Sobrement intitulé "Juveniles", il est arrivé beaucoup plus tard que prévu (car précédé d’innombrables EP et autres collaborations). Mais l’attente n’aura pas été vaine, puisque pour un début, c’est vraiment du haut niveau. On sent que tout a été peaufiné dans les moindres détails ; preuve en est ce tracklisting quasi idéal, qui place en intro "We are young", qui est à la fois leur premier single et leur titre le plus emblématique. Dansant et lumineux, mélodiquement imparable, "We are young" possède toutefois cette part obscure induite propre à la new wave des années 80. On croirait un inédit de Depeche Mode retrouvé au fin fond d’un tiroir. On l’entend une fois et on a l’impression d’écouter un classique, ce qu’il devrait logiquement devenir.
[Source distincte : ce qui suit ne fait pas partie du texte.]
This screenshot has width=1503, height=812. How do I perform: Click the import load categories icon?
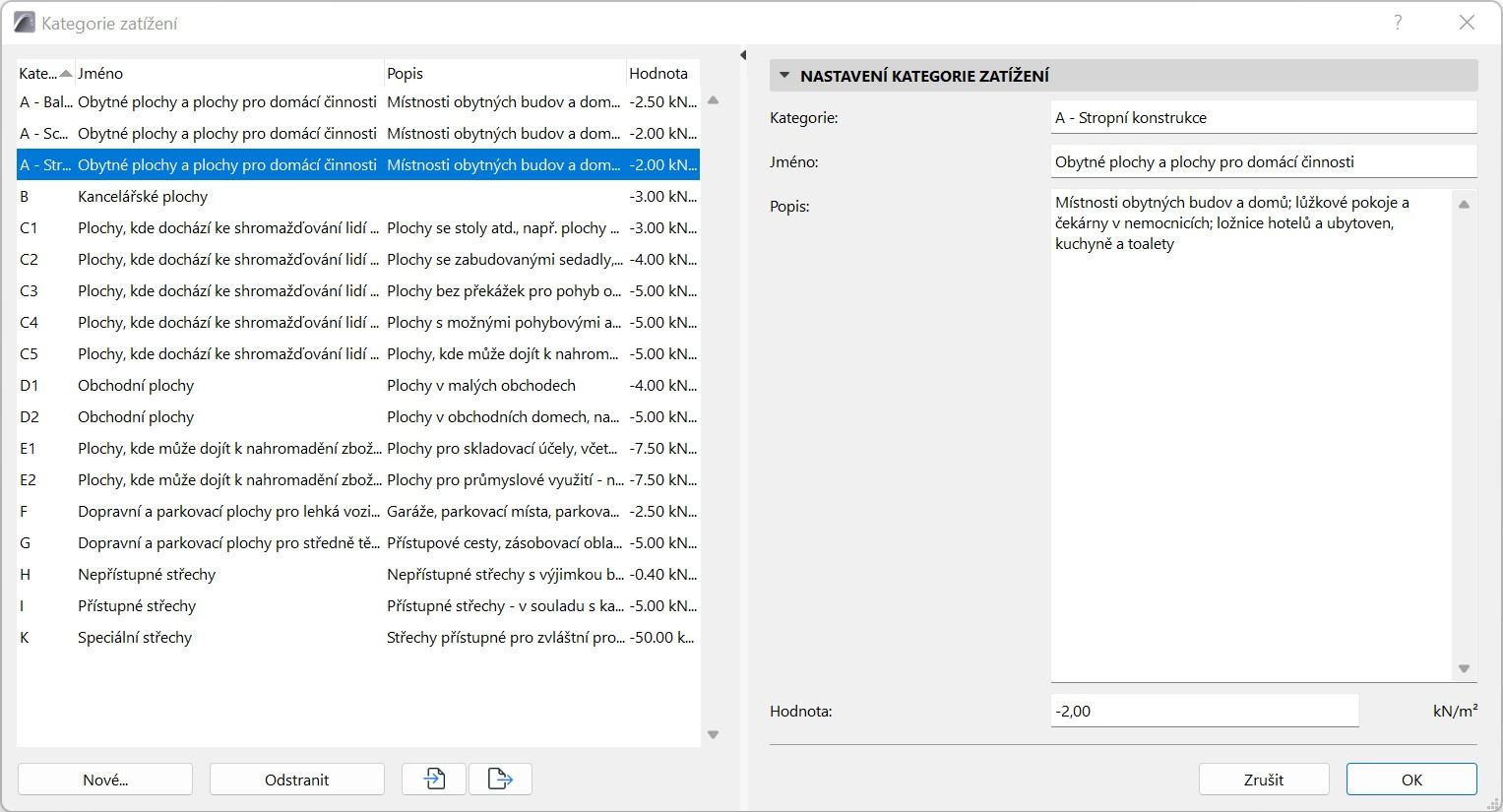click(434, 779)
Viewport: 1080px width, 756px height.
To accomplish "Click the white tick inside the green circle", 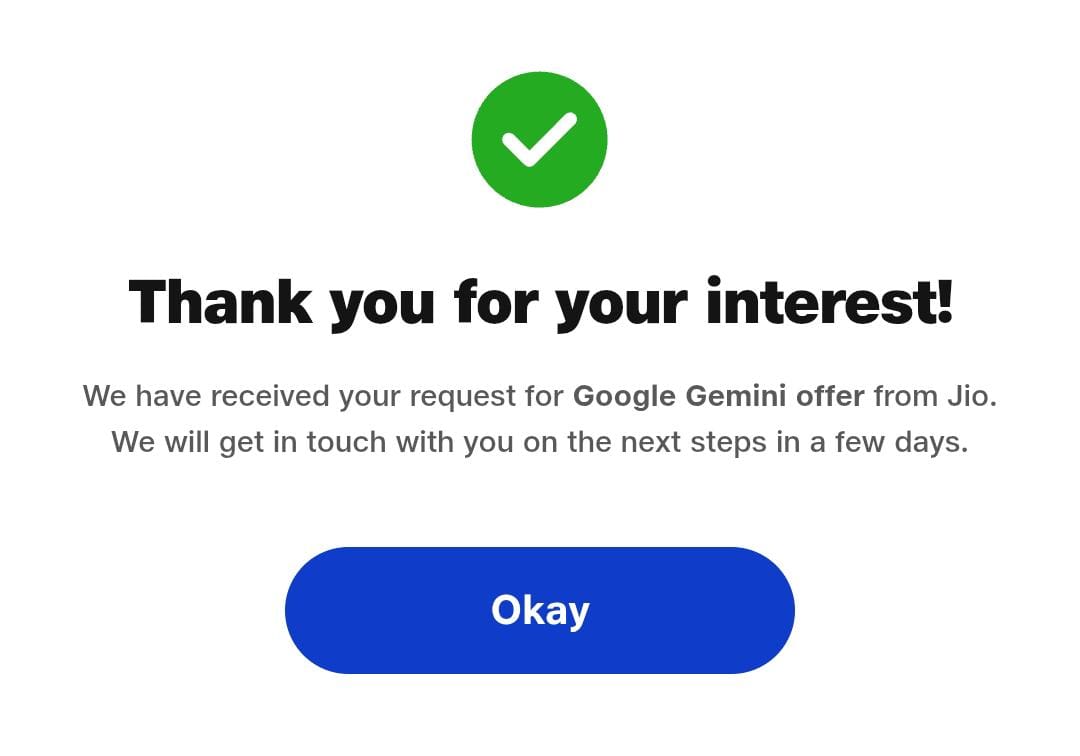I will pos(539,140).
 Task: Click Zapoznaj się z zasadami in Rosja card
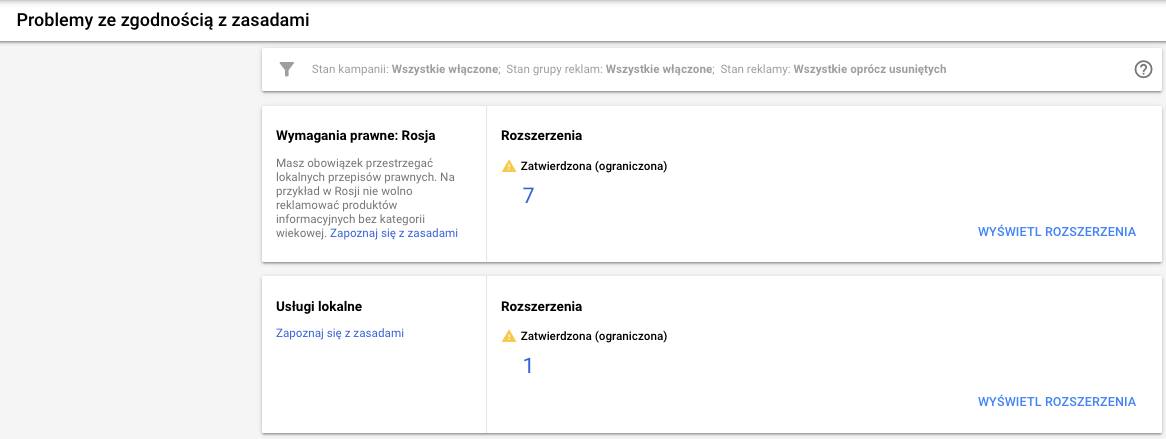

La suite est tout aussi jouissive, et même davantage. Certainement décidé à se mettre l’auditeur dans la poche dès le départ, le groupe enchaîne ensuite avec "Strangers" : refrains denses et aériens, flow qui tue, guitare solo bien placée… Impossible de résister. Même conclusion avec "Logical" et "Fantasy" ; entre une ligne de basse bondissante digne des meilleures de New Order pour l’un et une rythmique electro-funk à faire pâlir Daft Punk d’envie pour l’autre, le constat est sans appel : les petits frenchies sont devenus grands et ont largement de quoi rivaliser avec les formations anglophones. Pour achever de vous en convaincre, jetez donc une oreille, un peu plus loin, sur "Through the night", autre hit immédiat aux synthés percutants, ou "All I ever wanted was your love" qui lorgne admirablement du côté du "In Ghost Colours" de Cut Copy.
Déjà paré de nombreuses qualités (auxquelles on peut ajouter une production sans faille), "Juveniles" possède également une face plus atmosphérique, tout aussi sympathique (ou alors à peine moins) que celle qui vous aura entraîné sur le dancefloor. Dans un premier temps, "Summer nights" vous paraîtra un peu trop minimaliste et caverneuse après la déferlante d’énergies positives provenant des titres précédents, vous ne saurez pas trop quoi penser des "na na na na na" qui parsèment le morceau, mais vous finirez par succomber, sans vous en apercevoir vraiment, à sa nostalgie sous-jacente qui monte crescendo malgré un rythme toujours un peu sautillant. L’angoissante "Washed away", par contre, vous happe directement ; c’est clairement le titre le plus désespéré de l’album, et ça faisait bien longtemps que je n’avais pas entendu une chanson de moins de trois minutes capable d’installer un climat aussi émotionnellement puissant. Dans le même esprit, "Elisa" et ses synthés délavés rappelle ces jours où tout, même l’amour, vous déprime, et ressemble à ces gouttes de pluie qui s’écrasent sur la vitre sous un ciel maussade. Je passe rapidement cet exercice de style vintage qu’est "Adriatique" (néanmoins sympa pour un instrumental) pour en arriver à "Void" qui est, finalement, une conclusion parfaite pour ce disque, puisque les deux tendances principales (dancefloor / atmosphérique) s’y trouvent agréablement résumées.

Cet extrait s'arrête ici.